U.K. Retail Malaise Pressures Bonds Amid Holiday Shopping Season
Bonds of U.K. retailers extended declines on Tuesday as the industry’s crisis deepens in the run-up to the Christmas holiday. New Look Retail Group Ltd.’s 700 million pounds ($886 million) of notes due in July 2022 fell for a 16th day to about 46 pence, the lowest in six months, according to data compiled by Bloomberg. The British fashion chain is reducing the number of stores and pulling out of China as part of a strategic review of its international markets. Debenhams Plc’s 200 million pounds of bonds due in July 2021 were little changed at a record low of 63 pence after declining the most on Monday among notes in Bank of America Merrill Lynch’s sterling high-yield index. Matalan Ltd.’s 130 million pounds of six-year bonds sold in January hovered near a record-low of 81 pence, while Shop Direct’s 550 million pounds of securities due in November 2022 slipped 0.4 pence on the pound to a six month-low of 81.5 pence, the data show.

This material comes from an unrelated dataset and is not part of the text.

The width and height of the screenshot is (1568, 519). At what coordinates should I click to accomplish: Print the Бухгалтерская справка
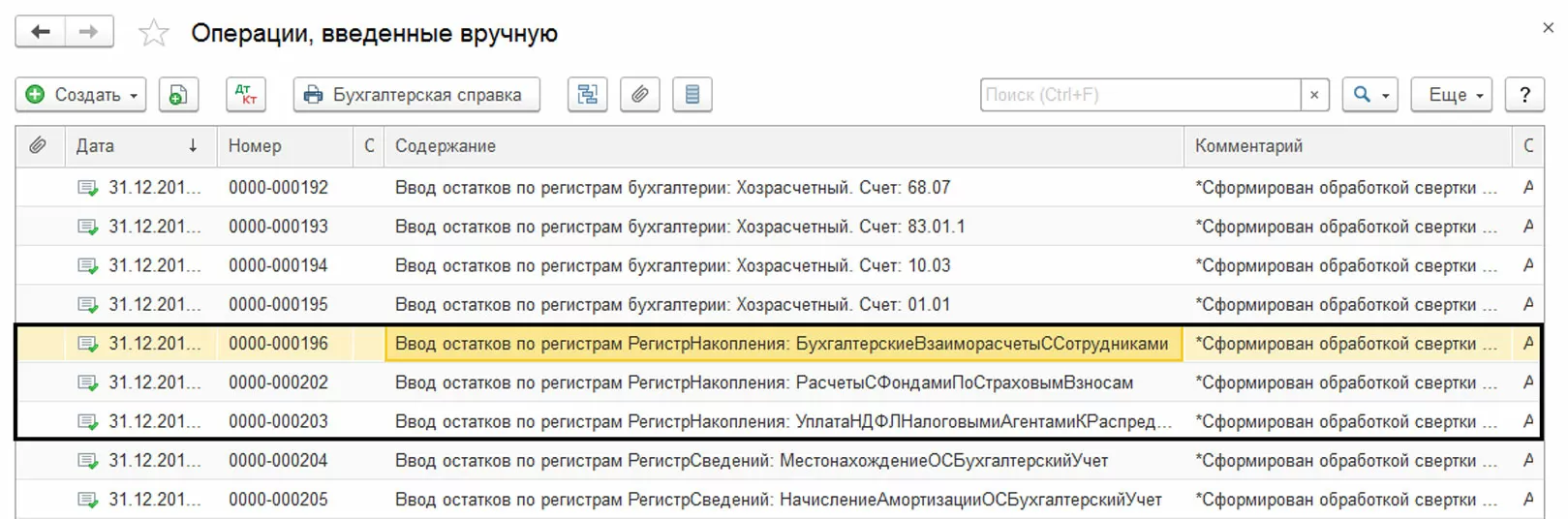[x=416, y=95]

China Sees Bankruptcies Surge; Bondholders May Get Less Back
China’s effort to cut the burden of insolvent companies weighing on its slowing economy has kicked into higher gear, with a slew of bankruptcy filings that’s set to enrich the case history of debt resolutions for bond investors. Local courts have accepted or plan to accept at least five bankruptcy applications from firms that defaulted on publicly issued bonds since early November. That’s roughly on par with the number seen over the previous four years. The new pace may continue: China’s top planning body called on Dec. 4 for local officials to clean up the debt of firms with excess production capacity or insolvent balance sheets by 2020. The bad news is that some bondholders may find they’re going to get less back from defaulted issuers than they anticipated. The good news: there’s likely to be swifter resolution once court procedures take over from ad-hoc work-out negotiations. And the process will give both creditors and debtors the chance to gain experience in restructuring obligations, little more than four years after China began embracing the concept of defaults in the world’s third-largest bond market. “Bondholders could face considerable losses after bankruptcy proceedings, but what is more important is that they can learn how to fight for their rights via the legal system, and how to choose among debt proposals,” said Ivan Chung, an associate managing director at Moody’s Investors Service in Hong Kong.